The Pantanal wetlands in Brazil.

The Pantanal wetlands in Brazil. MARKUS MAUTHE / GREENPEACE

There is not much that has happened in Brazil in the last few years that I would consider good environmental news.

YALE ENVIRONMENT 360

So one more urgency is at risk of getting lost in all the rest (which may be part of a strategy). But making it easier to extract the extracted from the center of the continent is akin to adding fuel to a very big fire:

A Waterway Project in Brazil Imperils a Vast Tropical Wetland

The Pantanal, the world’s largest tropical wetland, has been battered in recent years by agricultural development, drought, and fire. Now, a push to turn the region’s key river into a waterway for soybean-laden barges threatens to alter the natural flows of this iconic ecosystem.

It takes 14 hours for Lourenço Pereira Leite to reach his fishing spot.

He and his brother-in-law chug along in a simple one-engine motorboat, towing their traditional fishing canoe behind them. They’re in the Pantanal, the world’s largest tropical wetland, traveling on its main body of water, the Paraguay River. At almost 47 million acres, the Pantanal is 10 times the size of Florida’s Everglades and flows across Bolivia, Paraguay, and Brazil. The vast wetland, a UNESCO World Heritage Site, is made up of more than 1,200 rivers and streams rushing into the region from the eastern Andes.

After winding along 150 miles of the Paraguay River’s deep curves, Pereira Leite and his brother-in-law arrive at Pacu Gordo, a campsite in Brazil among the lush green trees along the river’s edge. They tie up their boat and set up a makeshift cage around the area where they plan to sleep — protection from the Pantanal’s abundant jaguar population.
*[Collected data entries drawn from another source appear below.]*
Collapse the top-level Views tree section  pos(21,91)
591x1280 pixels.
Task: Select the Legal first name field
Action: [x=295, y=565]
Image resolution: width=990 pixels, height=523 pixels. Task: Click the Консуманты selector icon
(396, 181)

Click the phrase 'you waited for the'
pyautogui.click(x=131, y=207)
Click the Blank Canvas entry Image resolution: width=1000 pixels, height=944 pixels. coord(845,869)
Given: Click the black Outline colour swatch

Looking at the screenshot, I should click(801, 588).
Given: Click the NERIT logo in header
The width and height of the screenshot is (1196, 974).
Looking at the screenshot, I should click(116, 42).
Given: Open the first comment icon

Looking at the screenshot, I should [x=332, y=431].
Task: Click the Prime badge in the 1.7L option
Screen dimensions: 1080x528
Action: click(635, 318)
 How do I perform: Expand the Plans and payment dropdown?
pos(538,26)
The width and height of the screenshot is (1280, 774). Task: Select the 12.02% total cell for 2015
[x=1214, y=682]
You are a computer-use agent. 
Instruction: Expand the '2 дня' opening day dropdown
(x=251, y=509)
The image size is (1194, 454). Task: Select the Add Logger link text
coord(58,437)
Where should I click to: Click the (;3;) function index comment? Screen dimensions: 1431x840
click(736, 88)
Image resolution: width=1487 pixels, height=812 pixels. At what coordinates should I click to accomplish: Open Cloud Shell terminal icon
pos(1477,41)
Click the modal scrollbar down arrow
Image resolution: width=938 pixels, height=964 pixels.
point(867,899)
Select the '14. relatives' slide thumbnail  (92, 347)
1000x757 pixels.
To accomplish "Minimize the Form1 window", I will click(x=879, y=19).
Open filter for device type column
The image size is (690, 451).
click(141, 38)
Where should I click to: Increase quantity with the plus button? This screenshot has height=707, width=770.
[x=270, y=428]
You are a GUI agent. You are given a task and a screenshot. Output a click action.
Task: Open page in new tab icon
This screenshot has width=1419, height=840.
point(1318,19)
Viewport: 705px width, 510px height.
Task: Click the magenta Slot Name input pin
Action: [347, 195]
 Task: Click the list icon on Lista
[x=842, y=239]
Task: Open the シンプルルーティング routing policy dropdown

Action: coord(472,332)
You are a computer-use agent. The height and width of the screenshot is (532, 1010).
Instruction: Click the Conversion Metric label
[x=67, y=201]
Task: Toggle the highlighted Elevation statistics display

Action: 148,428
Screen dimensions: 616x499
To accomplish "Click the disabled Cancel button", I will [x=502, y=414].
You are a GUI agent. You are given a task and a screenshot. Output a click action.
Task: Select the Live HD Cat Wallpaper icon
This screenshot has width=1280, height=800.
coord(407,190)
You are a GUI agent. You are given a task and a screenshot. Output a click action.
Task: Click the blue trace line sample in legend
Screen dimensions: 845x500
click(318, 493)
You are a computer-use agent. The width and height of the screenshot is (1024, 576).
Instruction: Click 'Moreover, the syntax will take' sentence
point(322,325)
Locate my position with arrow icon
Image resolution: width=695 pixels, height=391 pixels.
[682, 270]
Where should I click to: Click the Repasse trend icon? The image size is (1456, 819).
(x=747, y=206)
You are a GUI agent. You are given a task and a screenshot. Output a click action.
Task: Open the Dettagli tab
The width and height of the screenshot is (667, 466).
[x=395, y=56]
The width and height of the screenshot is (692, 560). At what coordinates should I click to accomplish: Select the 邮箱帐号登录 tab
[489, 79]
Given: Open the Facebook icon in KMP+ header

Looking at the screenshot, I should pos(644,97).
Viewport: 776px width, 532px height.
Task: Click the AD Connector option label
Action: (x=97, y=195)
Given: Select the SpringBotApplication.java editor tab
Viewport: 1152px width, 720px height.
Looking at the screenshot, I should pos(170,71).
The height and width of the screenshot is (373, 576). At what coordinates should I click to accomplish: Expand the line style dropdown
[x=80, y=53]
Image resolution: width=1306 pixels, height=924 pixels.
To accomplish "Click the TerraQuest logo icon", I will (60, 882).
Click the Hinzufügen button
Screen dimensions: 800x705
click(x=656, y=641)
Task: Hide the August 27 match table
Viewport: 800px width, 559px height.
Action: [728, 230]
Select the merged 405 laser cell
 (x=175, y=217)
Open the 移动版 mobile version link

The fishermen will spend two weeks along the river, targeting the prime species — pacu and pintado — that will fetch the highest price.

A third-generation fisherman, Pereira Leite is part of a group known as ribeirinhos, traditional people who live on a river’s edge and support themselves with sustainable fishing and small-scale farming. When he was younger, Pereira Leite, now 52, was able to reach his quota of 275 pounds of fish per week in a fraction of the time and much closer to his home on the periphery of Cáceres, a city of almost 95,000 in the heart of the Pantanal. But the arrival of large-scale ranching and farming, infrastructure development, drought, and severe fires in 2020 are steadily taking bites out of the Pantanal, threatening the ribeirinhos and their way of life. He fears his three children will be unable to carry on his traditional fishing lifestyle…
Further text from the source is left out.